**Your assignment**
Can you repeat the lines of the records below word for word, from the line with "Identify the location of home-icon." up to and including the line with "In order to", leaving the pictures out?

**Available records**
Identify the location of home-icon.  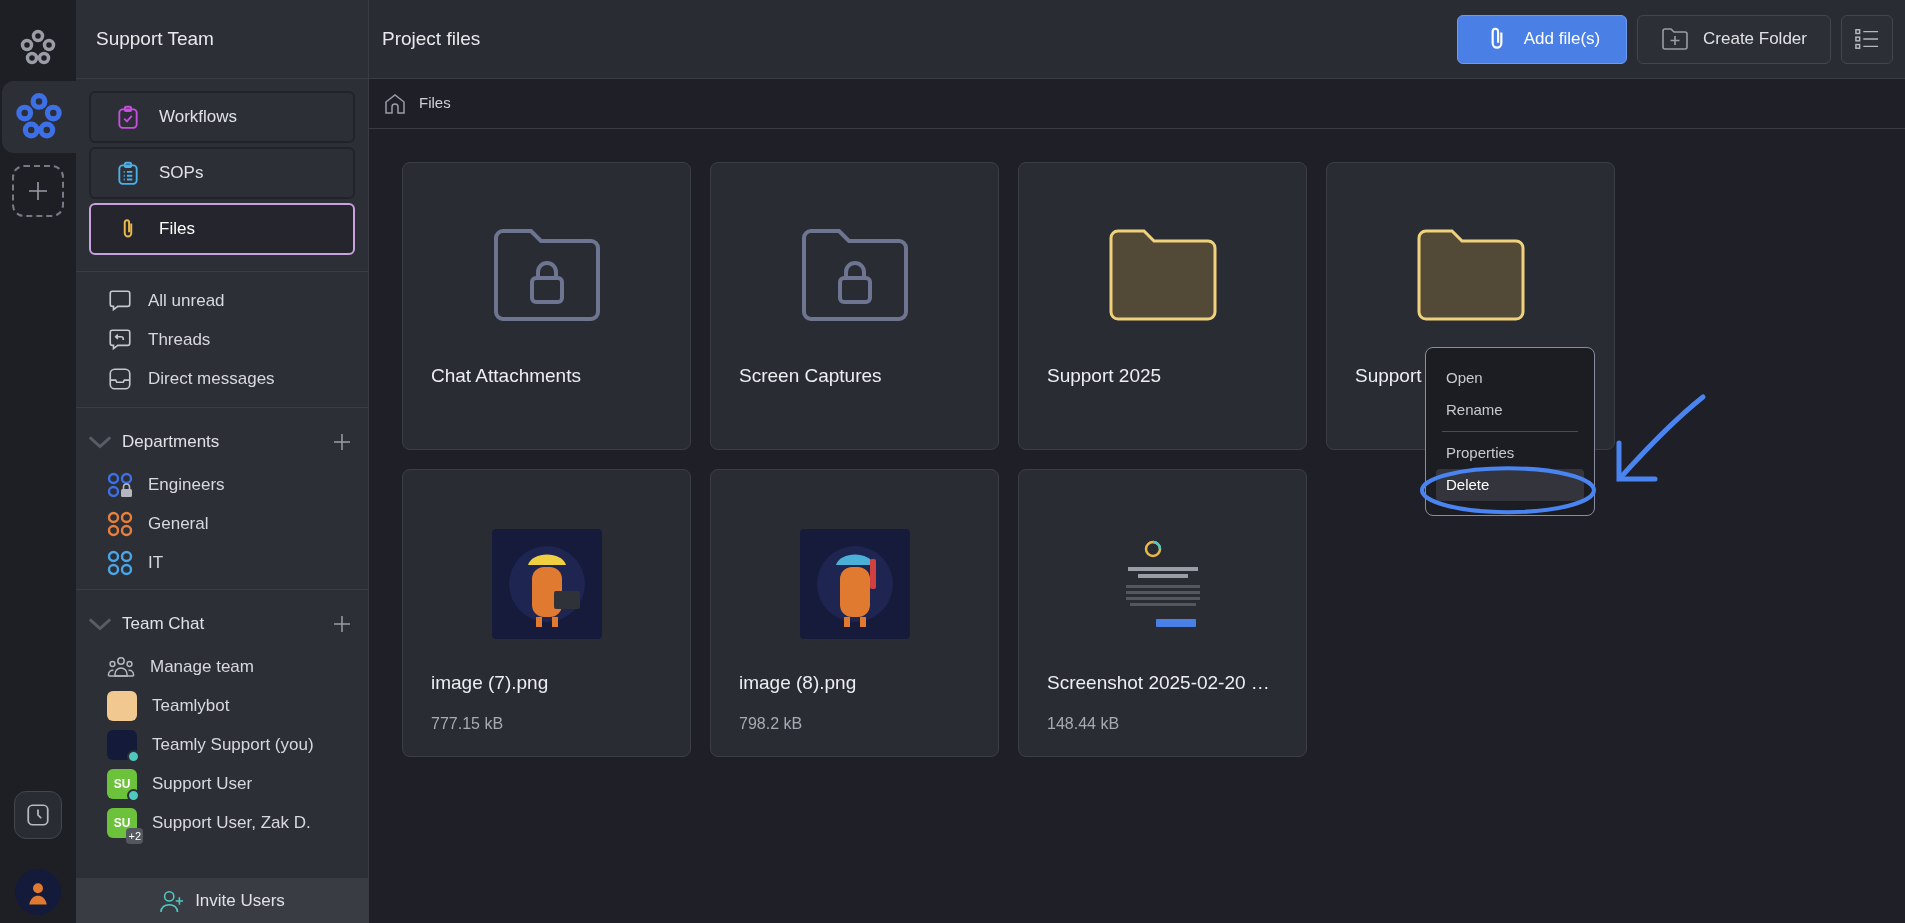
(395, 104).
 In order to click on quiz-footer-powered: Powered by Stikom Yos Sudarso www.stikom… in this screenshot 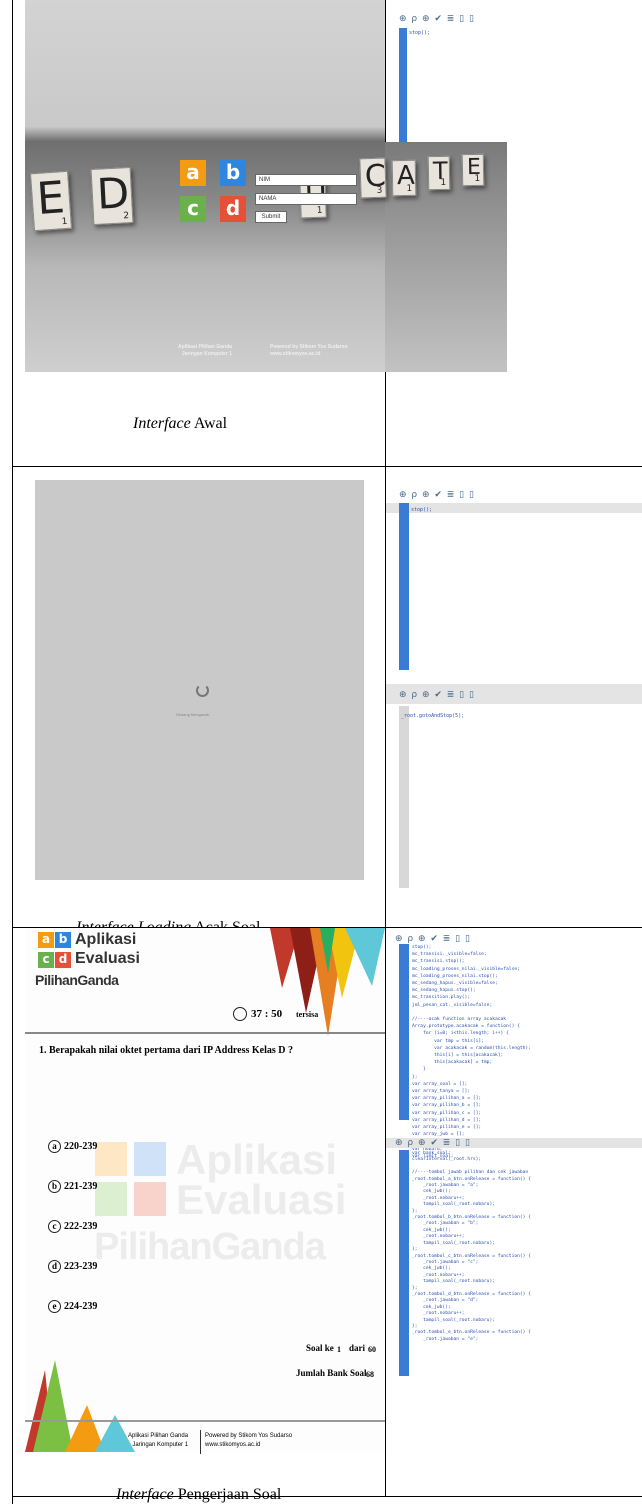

==

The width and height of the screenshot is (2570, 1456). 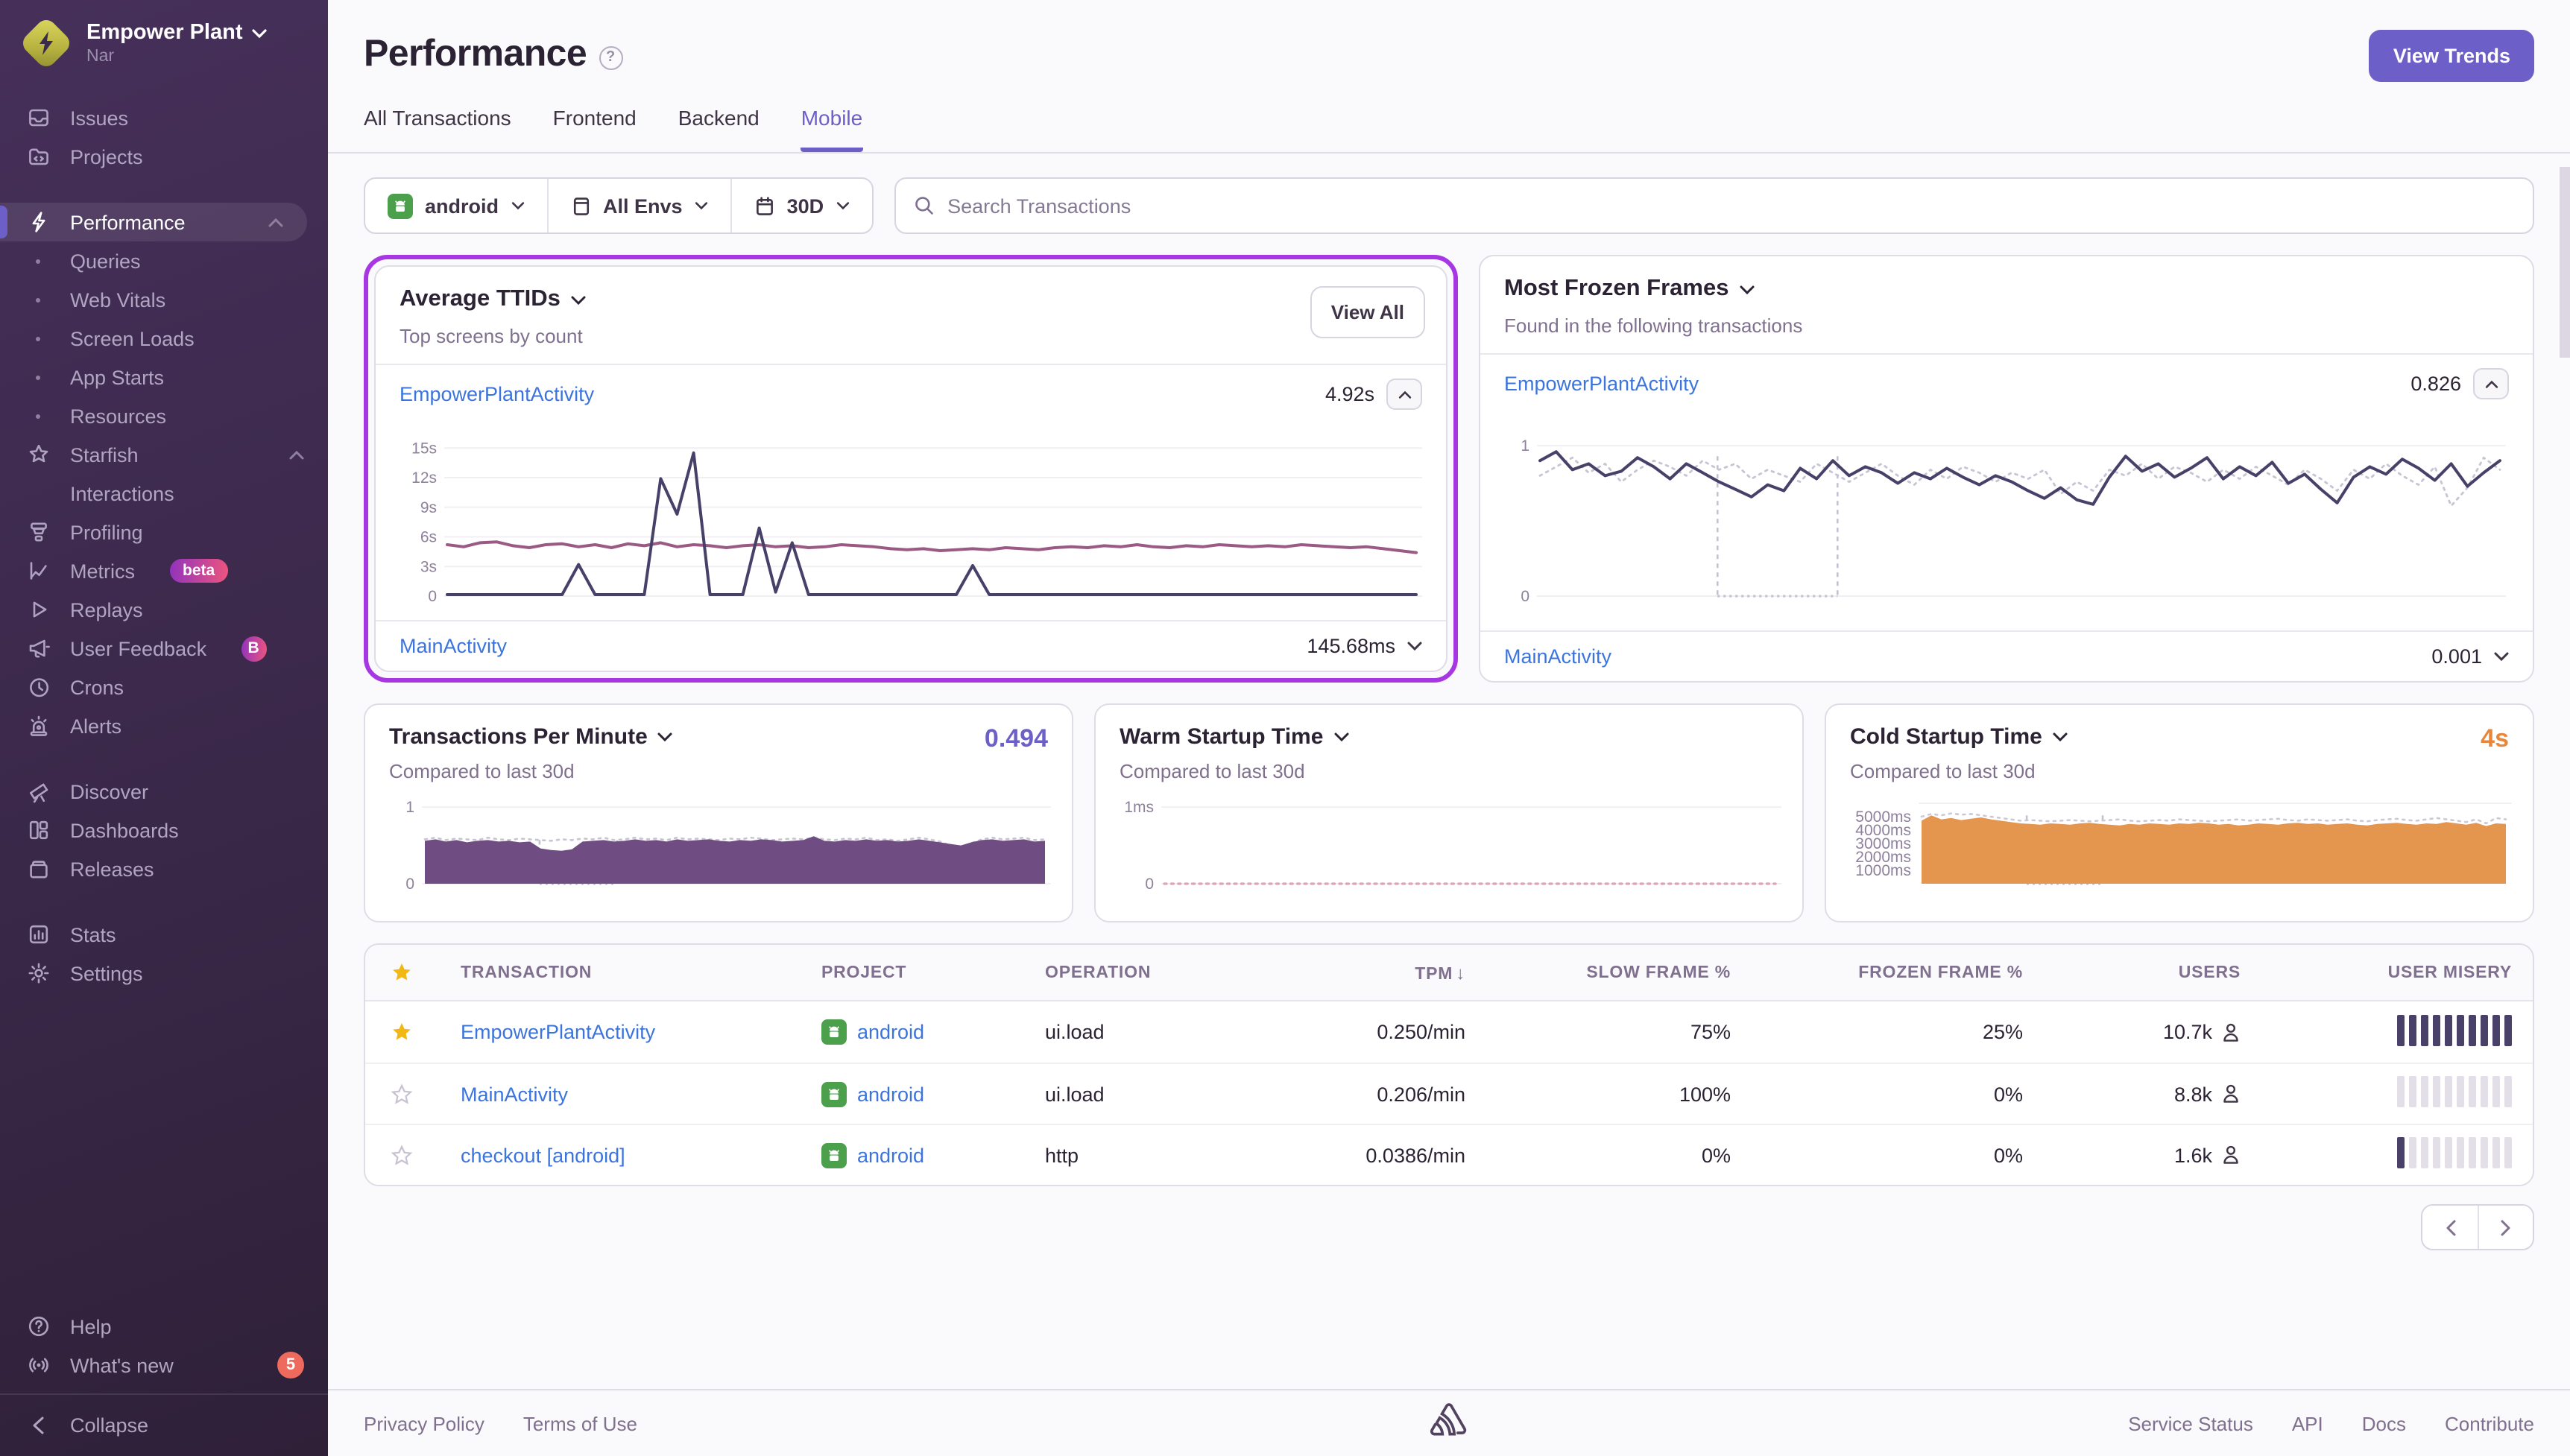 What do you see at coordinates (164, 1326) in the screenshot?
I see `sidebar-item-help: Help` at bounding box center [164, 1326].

**Result**
Identify the location of home-icon.  
(395, 104).
 In order to click on quiz-footer-powered: Powered by Stikom Yos Sudarso www.stikom… in this screenshot 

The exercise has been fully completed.